Wow. White men’s SF. A tiny nod to Ursula. Maybe expand your reading to include women and people of color.
Slan by AEVanVogt
I really liked the weapon shops of Isherwood by A. E. Van Vogt.
Isher
Orwells 1984 and Huxleys, A Brave New World were meant to be stories, not blueprints for the WEF
For influential E E Doc Smith’s Lensmen series should be included…I dare say George Lucas got inspiration for Star Wars there…a personal favorite, Shockwave Rider by John Brunner, is Huxley n Orwell lite updated. Read most but not all, that’s what I like about these, new authors to explore.
How about a list of best humorous Sci-Fi book? POHLS Venus Merchants War as an example…ironic…The Mutant Plastic Eaters, might actually be happening now, lol (might not be full title, read it in junior high 50+ years ago)…
Love sci-fi humor, Hitchhiker’s, Vorkosigan saga, Robert Aspirin, Boyd, murderbot…
My two favorite sci-fi novels are
Kindred by Octavia E. Butler
Doomsday Book by Connie Willis.
I’ve read 13, own a couple more as yet unread, and am putting the rest in my TBR list…assuming that stack of books on my nightstand doesn’t fall and kill me in my sleep LOL
OTOH I have read many more over the years, from many brilliant authors – both men and women – who didn’t make this brief and therefore limited list. Sure, I see flagrant gaps both in quality and other qualifications, but all things considered at least it was a pleasant reminder of reads past.
Not a bad list but missing my personal favorite Hitchhikers Guide to the Galaxy
Good selection for those who don’t read much sci-fi. It might Kickstart some to do so.For the rest if us it’s hard to pick a few ..but classics are needed to be read. Remember,, Sci-fi is the freest for of literature,made illegal by police states, because the protagonist is the Idea.
I’m impressed this writer remembered David Brin, but what about Samuel Delaney?? Clifford D. Simak??? C. J. CHERRYH!!! And what about Alan Dean Foater?? Kurt Vonnoget??
Unfortunately, there are too many excellent writers,and any list under 100 best, will be lacking …
But, hey, that’s just my opinion- and we all know what opinions are like!
Everyone– have a beautiful day! I’m outcha!!
Where’s Jack Finney’s Time and Again? Pick at least one (or several) of Harlan Ellison’s short story collections. Spider Robinson’s Callahan series? All of the books on the list are great, but these articles reference the same books over and over again.

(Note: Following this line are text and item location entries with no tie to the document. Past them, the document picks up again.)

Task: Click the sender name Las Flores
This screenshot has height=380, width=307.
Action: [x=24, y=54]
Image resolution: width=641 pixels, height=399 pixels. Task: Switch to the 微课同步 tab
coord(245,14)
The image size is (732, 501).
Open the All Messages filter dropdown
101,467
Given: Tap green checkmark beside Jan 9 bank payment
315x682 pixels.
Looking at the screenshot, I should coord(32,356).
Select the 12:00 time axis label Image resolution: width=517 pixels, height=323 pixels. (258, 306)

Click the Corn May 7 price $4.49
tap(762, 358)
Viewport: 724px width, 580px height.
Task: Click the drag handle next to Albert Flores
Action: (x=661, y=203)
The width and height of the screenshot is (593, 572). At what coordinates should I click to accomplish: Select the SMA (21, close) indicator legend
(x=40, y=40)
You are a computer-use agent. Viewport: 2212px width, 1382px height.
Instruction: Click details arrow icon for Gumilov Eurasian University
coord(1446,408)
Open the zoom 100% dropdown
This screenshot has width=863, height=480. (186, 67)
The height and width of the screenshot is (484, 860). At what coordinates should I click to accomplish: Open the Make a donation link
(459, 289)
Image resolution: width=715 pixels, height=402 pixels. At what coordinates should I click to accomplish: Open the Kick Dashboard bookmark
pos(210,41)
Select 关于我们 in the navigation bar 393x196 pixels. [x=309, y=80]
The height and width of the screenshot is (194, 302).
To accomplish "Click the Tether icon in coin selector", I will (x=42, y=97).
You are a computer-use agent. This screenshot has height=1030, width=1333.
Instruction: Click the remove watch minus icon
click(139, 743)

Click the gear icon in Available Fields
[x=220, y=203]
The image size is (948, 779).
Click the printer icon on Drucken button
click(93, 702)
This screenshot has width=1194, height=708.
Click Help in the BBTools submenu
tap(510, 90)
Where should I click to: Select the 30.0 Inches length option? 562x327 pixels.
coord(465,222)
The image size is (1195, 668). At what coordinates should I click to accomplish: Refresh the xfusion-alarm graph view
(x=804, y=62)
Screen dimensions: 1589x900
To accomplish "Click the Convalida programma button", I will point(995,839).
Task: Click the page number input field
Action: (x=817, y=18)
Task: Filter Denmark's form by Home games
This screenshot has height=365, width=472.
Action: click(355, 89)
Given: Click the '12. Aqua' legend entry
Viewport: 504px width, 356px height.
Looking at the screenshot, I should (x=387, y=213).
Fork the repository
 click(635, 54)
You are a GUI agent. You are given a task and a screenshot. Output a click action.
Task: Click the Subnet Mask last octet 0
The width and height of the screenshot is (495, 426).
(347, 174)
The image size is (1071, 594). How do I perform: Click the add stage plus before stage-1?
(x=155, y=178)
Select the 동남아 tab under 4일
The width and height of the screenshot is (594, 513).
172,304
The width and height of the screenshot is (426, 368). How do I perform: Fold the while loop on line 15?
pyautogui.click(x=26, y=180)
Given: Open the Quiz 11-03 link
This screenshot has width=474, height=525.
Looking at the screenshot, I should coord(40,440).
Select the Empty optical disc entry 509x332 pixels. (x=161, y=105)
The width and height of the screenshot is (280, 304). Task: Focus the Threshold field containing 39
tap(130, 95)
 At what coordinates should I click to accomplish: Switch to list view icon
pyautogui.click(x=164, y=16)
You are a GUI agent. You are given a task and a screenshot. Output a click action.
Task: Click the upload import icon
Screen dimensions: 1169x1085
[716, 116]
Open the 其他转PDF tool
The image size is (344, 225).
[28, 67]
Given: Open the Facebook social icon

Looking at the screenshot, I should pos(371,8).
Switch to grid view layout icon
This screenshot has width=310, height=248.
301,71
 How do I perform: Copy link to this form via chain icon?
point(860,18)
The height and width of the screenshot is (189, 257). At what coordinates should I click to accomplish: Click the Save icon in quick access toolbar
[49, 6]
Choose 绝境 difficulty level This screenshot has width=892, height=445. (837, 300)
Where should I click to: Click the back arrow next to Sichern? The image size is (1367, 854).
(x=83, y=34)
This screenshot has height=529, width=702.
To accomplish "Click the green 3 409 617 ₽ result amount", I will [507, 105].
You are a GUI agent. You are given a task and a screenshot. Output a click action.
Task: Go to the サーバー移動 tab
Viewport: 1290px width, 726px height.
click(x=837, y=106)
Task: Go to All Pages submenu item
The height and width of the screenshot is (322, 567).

Glad so many people here saw how cut&paste and sooooo 1990 this list is. Feels like clickbait. Feel like buying the murderbot diary or ancillary justice series again just out of spite
Several years ago, I compiled a bunch of “Top 100” SF&F lists to come up with a composite list. Nearly all of these were in the top 30 or so. Yes, there are omissions, but it’s consistent with the composite. For my part, Hail Mary was ok, but has no business with these others. How about lesser-known classics, such as On The Beach by Nevil Shute, The Drowned World by JG Ballard, The Voyage of the Space Beagle by AE van Vogt?